Diagnosis of Parkinson’s disease based on voice data has proven to be an effective way in recent years. However, the current researches are still insufficient in sample preparation and integrated learning, which leads to the sample misclassification of classifiers, the accuracy and stability of classification are not satisfactory. In this paper, we propose a new algorithm for the diagnosis of Parkinson’s disease combined with sample-repeat clipping algorithm and random forest, and make comparative experiments based on the latest public data set.
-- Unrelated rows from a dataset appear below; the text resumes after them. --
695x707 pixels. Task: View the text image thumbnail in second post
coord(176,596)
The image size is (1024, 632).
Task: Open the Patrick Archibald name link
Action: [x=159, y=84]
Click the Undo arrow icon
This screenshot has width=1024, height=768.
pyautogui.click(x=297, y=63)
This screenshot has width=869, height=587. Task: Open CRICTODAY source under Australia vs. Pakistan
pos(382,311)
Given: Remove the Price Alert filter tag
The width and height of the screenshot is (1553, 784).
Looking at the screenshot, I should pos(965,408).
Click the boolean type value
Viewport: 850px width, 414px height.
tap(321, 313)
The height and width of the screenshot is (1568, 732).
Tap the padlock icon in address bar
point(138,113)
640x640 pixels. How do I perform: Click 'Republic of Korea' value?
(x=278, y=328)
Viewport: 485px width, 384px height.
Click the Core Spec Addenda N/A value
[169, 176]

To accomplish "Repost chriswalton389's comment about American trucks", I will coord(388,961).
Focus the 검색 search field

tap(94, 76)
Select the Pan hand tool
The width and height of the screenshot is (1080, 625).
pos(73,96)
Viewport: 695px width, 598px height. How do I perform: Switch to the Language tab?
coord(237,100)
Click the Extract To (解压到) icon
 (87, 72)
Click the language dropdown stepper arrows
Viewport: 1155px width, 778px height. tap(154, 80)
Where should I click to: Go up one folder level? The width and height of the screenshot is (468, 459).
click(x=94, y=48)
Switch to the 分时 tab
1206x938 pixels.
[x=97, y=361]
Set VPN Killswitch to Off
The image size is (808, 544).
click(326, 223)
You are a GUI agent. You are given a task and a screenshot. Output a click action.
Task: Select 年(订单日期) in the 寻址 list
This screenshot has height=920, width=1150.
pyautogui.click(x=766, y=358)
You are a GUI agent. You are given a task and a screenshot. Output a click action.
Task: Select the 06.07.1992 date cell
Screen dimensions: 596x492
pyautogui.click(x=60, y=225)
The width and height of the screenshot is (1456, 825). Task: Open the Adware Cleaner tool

The experimental results show that the proposed algorithm achieves classification diagnosis of speech samples and subjects with an average classification accuracy of 100% for subjects and a maximum improvement of 29.44% over original data providers. In this paper, a new speech diagnosis algorithm for Parkinson’s disease based on sample optimization is achieved. Compared with similar algorithms, it has higher accuracy and stability.